→ EXTRACT PROVIDED
In Focus: Three Questions With Sarah Reiter

In Focus: Three Questions With Sarah Reiter

Editor’s Note: Sarah Reiter is the director of global marketing for AgraQuest, overseeing all of AgraQuest’s brands in all markets. She is also responsible for launching new products and expanding existing products into new markets. AgraQuest focuses on discovering, developing, manufacturing, and marketing highly effective biological and low-chemical pest, disease control, and yield enhancing products for agriculture.


1. Florida Grower (FLG):Requiem insecticide was recently registered in Florida. What are some key benefits of this product?

Sarah Reiter: Requiem is a highly effective insecticide for the control of key vegetable, fruit, and tree pests with a unique mode of action based on a synergistic suite of compounds extracted from the plant Chenopodium ambrosioides. Requiem has demonstrated control of whiteflies, aphids, mites, thrips, and other pests in more than 600 trials and grower demonstrations. Requiem delivers contact control of most stages of pests — from eggs to adults. It has negligible effects on beneficial insects like minute pirate bugs, bees, or lady beetles. It is exempt from residue tolerances and is flexibly labeled with 0-day pre-harvest interval and 4-hour restricted entry interval.

Requiem is an excellent example of using the power of nature to meet grower needs. Over the past several years, the western flower thrips (WFT) has emerged as a key pest in central and south Florida. Unable to control this thrips species, pepper producers have sustained significant crop losses. UF/IFAS entomologists, led by Dr. Joe Funderburk, have been promoting integrated pest management (IPM) strategies, including the use of beneficial insects, as the solution. An integral part of their IPM strategy is the need for an insecticide active on WFT but with low impact on minute pirate bug, a key beneficial insect. The registration of Requiem in Florida in January came at a good time and was quickly integrated into thrips control programs on peppers. AgraQuest will continue to support UF/IFAS’ efforts in promoting IPM on the farm in Florida.

2. FLG: Discuss how we can tap into the natural world to develop crop production products that will enhance yields and productivity.

Reiter: Natural products have long been the source of many of the most widely used crop chemical solutions. Pyrethroid insecticides, for instance, originated from pyrethrums extracted from chrysanthemums. Strobilurin fungicides are based on an ingredient originally extracted from a fungus. Bt insecticides, perhaps the most widely used biopesticides, are microbial, produced by bacteria.

AgraQuest is redefining the agrochemical industry with the introduction of effective, innovative, and environmentally responsible pest and disease control products and services. AgraQuest is the premier supplier of proprietary, data-driven biological and low-chemical technology, and unlike many conventional pesticides which are made using petroleum-based or other synthetic chemicals, AgraQuest’s products are produced from renewable, bio-based materials.

3. FLG: Is it important for these types of natural products to work along with a plant’s own internal mechanisms to boost defense and/or productivity?

Reiter: It’s important to recognize that natural products are themselves chemistry. Some of the chemistry acts directly on targets; some of the chemistry works within the plant to up-regulate self defense mechanisms. Take Serenade, our broad spectrum fungicide, for example. Serenade controls pathogens through a combination of four distinct levels of activity, which are listed below.

1. As a contact fungicide: The lipopeptide chemistry in Serenade (produced by its Bacillus subtilis strain QST 713 cells during fermentation) is directly fungicidal, puncturing holes in the membranes of fungal cells. The cell contents leak out and the fungus dies.

2. As a contact bactericide: Serenade also contains anti-bacterial chemistry which prevents the cell walls of bacteria from forming.

3. Through systemic response: Serenade triggers plant disease resistance and abiotic stress resistance.

4. Through growth promotion: Compounds in Serenade induce plant growth.

→ TASKS
A) Answer these from the Sarah Reiter interview:
(i) From which plant are the compounds in Requiem extracted?
(ii) In what month was Requiem registered in Florida?
(iii) Which Bacillus subtilis strain produces the lipopeptide chemistry in Serenade?
B) Reproduce word for word everything in the Sarah Reiter interview from "2. FLG: Discuss" down to "produced by bacteria.".
The material comes from a different source than the interview.

→ MATERIAL SUPPLIED
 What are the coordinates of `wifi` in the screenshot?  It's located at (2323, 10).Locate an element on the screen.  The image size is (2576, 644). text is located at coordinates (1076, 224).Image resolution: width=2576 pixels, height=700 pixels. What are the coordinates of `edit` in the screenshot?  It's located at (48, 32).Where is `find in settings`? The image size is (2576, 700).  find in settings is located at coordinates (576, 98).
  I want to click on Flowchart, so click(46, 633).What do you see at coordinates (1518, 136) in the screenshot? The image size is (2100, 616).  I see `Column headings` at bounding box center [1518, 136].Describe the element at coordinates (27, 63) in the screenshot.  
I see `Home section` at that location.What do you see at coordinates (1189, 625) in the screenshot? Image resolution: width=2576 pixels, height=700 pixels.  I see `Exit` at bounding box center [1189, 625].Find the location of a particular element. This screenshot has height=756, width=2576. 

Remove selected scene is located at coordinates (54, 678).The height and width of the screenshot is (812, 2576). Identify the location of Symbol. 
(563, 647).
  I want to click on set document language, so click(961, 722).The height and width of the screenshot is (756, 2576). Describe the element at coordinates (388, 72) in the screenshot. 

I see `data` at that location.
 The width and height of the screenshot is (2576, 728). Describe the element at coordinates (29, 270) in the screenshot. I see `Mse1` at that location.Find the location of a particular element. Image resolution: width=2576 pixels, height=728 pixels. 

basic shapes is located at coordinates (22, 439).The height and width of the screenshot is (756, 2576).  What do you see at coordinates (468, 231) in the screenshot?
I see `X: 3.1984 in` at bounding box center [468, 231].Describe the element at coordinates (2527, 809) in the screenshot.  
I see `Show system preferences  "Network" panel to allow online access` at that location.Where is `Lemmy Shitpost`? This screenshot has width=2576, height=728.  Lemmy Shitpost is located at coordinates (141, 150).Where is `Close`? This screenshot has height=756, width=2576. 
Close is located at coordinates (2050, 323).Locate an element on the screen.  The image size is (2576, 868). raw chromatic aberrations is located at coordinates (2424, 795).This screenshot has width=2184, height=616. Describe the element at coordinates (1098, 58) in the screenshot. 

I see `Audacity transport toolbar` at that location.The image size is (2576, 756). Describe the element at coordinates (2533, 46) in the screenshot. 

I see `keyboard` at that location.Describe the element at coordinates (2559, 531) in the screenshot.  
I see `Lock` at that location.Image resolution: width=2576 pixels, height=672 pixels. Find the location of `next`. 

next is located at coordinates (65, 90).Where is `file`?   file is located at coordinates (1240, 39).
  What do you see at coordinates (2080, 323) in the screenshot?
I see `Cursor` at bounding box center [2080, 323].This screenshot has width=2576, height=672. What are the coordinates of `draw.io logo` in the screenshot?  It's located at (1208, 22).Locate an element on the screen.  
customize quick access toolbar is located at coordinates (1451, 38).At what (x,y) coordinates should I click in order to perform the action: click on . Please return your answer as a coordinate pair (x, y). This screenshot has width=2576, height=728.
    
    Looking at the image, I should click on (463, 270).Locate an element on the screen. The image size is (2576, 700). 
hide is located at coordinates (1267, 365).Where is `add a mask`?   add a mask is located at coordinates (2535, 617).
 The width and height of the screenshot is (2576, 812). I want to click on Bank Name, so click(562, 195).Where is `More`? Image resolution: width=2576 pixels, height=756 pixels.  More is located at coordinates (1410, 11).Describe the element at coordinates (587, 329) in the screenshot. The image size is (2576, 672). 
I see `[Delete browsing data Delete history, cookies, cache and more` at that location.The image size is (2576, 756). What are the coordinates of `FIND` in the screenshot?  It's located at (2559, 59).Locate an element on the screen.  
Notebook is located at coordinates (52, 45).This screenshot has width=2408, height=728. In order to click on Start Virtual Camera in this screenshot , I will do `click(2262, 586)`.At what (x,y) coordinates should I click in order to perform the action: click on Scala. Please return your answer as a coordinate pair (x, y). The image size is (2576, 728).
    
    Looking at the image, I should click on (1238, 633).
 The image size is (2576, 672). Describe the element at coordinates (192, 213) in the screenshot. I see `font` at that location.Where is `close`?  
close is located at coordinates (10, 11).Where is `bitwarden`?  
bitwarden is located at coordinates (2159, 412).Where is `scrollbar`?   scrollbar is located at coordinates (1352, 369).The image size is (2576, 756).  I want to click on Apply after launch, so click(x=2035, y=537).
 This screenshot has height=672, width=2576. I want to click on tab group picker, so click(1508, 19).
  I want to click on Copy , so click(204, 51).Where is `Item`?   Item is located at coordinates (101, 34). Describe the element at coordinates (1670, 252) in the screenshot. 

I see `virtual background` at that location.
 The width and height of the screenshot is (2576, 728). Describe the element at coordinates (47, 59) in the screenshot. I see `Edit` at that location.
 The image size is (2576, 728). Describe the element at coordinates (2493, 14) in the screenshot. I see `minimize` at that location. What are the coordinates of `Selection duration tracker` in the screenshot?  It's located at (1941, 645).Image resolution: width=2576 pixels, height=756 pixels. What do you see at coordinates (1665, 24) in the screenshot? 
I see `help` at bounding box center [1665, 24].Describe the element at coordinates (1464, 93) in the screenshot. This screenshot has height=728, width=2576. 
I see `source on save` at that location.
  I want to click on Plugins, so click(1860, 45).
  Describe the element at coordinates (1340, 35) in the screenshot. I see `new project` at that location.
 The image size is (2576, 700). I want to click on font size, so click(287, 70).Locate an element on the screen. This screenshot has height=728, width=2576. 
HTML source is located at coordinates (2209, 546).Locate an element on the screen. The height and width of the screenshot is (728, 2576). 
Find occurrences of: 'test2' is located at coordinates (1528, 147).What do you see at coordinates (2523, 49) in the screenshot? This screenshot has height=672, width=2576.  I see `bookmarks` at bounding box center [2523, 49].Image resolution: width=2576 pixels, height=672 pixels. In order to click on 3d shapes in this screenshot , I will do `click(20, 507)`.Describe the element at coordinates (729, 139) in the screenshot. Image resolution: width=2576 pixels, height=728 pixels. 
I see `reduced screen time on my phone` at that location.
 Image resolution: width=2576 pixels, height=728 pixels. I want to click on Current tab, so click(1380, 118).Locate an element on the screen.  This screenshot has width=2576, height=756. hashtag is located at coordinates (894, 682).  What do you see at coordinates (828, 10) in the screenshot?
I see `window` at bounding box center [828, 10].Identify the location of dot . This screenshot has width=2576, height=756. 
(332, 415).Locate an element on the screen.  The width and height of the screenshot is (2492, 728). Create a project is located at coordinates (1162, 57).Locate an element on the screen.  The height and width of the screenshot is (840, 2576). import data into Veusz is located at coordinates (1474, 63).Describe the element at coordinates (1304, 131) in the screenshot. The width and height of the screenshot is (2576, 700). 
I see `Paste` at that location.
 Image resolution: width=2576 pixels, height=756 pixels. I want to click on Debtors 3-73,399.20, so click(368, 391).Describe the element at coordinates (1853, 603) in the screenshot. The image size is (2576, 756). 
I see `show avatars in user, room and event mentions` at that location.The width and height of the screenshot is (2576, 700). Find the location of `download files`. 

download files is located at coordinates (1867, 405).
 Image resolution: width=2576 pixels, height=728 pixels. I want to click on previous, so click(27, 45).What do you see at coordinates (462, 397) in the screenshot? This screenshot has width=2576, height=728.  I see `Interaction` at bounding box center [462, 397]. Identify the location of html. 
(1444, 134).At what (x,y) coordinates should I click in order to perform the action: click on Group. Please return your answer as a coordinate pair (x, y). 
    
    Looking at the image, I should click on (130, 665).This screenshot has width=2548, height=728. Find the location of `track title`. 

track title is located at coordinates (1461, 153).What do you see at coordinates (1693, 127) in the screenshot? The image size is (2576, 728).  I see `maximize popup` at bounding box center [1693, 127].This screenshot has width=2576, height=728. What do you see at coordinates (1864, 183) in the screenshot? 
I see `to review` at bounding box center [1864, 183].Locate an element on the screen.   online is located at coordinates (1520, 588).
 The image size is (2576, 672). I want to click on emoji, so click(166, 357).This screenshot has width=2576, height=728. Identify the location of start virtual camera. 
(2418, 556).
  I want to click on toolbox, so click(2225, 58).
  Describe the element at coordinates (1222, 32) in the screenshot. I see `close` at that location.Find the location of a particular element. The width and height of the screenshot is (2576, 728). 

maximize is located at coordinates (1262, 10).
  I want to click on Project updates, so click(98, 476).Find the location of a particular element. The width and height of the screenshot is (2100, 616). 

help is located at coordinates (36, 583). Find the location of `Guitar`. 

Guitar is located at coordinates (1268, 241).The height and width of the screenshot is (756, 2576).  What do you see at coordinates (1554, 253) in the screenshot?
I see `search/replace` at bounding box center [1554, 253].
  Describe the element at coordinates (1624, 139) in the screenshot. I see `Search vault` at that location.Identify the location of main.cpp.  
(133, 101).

→ LIST OF SOLUTIONS
A)
(i) Chenopodium ambrosioides
(ii) January
(iii) QST 713

B)
2. FLG: Discuss how we can tap into the natural world to develop crop production products that will enhance yields and productivity.

Reiter: Natural products have long been the source of many of the most widely used crop chemical solutions. Pyrethroid insecticides, for instance, originated from pyrethrums extracted from chrysanthemums. Strobilurin fungicides are based on an ingredient originally extracted from a fungus. Bt insecticides, perhaps the most widely used biopesticides, are microbial, produced by bacteria.